Altro non viene detto: non ci sono, nel
romanzo, né medicine, né ospedali né visite mediche. Ogni tanto appare un
dottore a casa di Josie, ma il suo ruolo è marginale. Gli adulti, la madre di
Josie, il padre che appare a un certo punto e Mr. Capaldi sembrano girare a
vuoto, cercando una soluzione che non esiste. Questo Mr. Capaldi sta facendo un
ritratto di Josie, ma Klara scopre che non si tratta di una pittura, bensì di
una specie di statua, anzi, di un androide che dovrebbe sostituire Josie se e
quando ella morirà. E Klara dovrebbe essere reclutata per addestrare l’androide
a comportarsi esattamente come Josie, in modo che i suoi cari non ne sentano
alcuna mancanza. Per questo Klara decide di osservare sempre più attentamente
la sua padroncina, anche perché la madre di Josie glielo chiede in modo
accorato, perché ha già perso una figlia, Sal: “A conti fatti. Ti sto chiedendo
di farlo funzionare. Perché se succede, se capita di nuovo, per me non ci sarà
un altro modo di sopravvivere. Ne sono venuta fuori con Sal, ma non posso
farcela di nuovo. Quindi lo chiedo a te, Klara. Fa’ del tuo meglio per me. Al
negozio mi hanno detto che sei straordinaria. Ti ho osservata abbastanza per
sapere che potrebbe essere vero. Se ti ci metti d’impegno, chissà? Potrebbe
funzionare. E sarò in grado di volerti bene”.
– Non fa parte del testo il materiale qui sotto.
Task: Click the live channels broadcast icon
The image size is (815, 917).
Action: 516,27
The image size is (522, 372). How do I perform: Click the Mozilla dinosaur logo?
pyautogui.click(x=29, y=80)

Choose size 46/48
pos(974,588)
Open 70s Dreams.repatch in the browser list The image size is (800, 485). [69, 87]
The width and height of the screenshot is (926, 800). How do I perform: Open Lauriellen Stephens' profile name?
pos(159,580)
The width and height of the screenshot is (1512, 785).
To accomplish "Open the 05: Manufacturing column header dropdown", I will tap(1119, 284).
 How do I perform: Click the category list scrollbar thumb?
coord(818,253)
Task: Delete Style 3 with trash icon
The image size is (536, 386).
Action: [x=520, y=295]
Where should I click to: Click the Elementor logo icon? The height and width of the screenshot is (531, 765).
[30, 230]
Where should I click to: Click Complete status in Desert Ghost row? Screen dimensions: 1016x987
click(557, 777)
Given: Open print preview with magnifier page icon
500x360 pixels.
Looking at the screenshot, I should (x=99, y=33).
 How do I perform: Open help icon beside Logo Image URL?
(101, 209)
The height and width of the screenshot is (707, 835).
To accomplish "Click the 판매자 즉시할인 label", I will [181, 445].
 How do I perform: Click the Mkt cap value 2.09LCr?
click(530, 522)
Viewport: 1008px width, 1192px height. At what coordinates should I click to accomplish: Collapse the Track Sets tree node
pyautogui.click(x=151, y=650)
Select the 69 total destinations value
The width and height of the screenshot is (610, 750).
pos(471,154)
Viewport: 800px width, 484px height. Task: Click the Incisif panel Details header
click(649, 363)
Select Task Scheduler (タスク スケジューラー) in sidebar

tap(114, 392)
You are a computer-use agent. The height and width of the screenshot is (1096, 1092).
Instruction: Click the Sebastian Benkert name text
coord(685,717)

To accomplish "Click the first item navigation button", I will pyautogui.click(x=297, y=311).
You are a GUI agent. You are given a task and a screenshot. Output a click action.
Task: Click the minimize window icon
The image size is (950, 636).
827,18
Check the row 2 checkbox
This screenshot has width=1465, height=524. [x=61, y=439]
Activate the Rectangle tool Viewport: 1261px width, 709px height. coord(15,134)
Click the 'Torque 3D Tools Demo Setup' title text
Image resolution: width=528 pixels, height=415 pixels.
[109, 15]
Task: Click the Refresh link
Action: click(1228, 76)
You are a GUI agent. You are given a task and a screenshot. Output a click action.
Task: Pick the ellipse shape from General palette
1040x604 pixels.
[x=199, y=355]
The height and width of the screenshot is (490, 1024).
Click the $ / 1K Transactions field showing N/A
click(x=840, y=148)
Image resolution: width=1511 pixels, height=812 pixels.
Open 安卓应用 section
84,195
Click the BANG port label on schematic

La madre sarà davvero in grado di volere bene a un androide che imita in tutto e per tutto la figlia? È possibile disumanizzare a tal punto i rapporti umani, rendendoli riproducibili? È possibile che tali rapporti siano replicabili da un robot? L’identità umana non è troppo colma di sfaccettature da essere qualcosa di irriducibile a un sistema, per quanto avanzato, composto da circuiti e cose simili? Un software può forse imitare le espressioni umane, ma può davvero sentirle nel profondo, renderle autentiche? È possibile imparare ad amare, odiare e soffrire? Sono queste le domande che forse vengono in mente al lettore, soprattutto quando il padre di Josie chiede a Klara se conosce il cuore umano e se sarà mai in grado di penetrare nel fondo del cuore di Josie: “Il che potrebbe essere difficile, o sbaglio? Una cosa che supera perfino le tue strepitose capacità. Perché un’imitazione non funzionerebbe mai, per quanto sapiente. Dovresti imparare anche il suo cuore, e impararlo appieno, o non diventerai mai Josie a nessun livello che conti”. Il romanzo proseguirà, ma non è giusto svelare il finale. Si può dire che Klara, l’androide, mostra una capacità empatica enorme, perché si prodigherà in tutti i modi per provare a far guarire Josie. Perché Josie vuole continuare ad avere un avvenire, come vuole averlo Ricky, il suo amico, anche se i due pian piano si allontanano, inevitabilmente perché stanno crescendo.
Klara rimarrà la vera protagonista del romanzo, mostrando un carattere molto più marcato dei personaggi umani che la circondano. La sua fiducia nella forza salvifica del sole, che all’inizio appare un po’ ingenua, poco adatta a un androide, si dimostrerà ben riposta. Ma lo sarà perché è appunto una fiducia, una vera e propria “fede”, qualcosa in cui lei crede fermamente pur non avendo evidenze o prove chiare e inconfutabili sulla sua verità. E in ciò Klara si mostrerà assai umana, come anche nel destino che l’attende.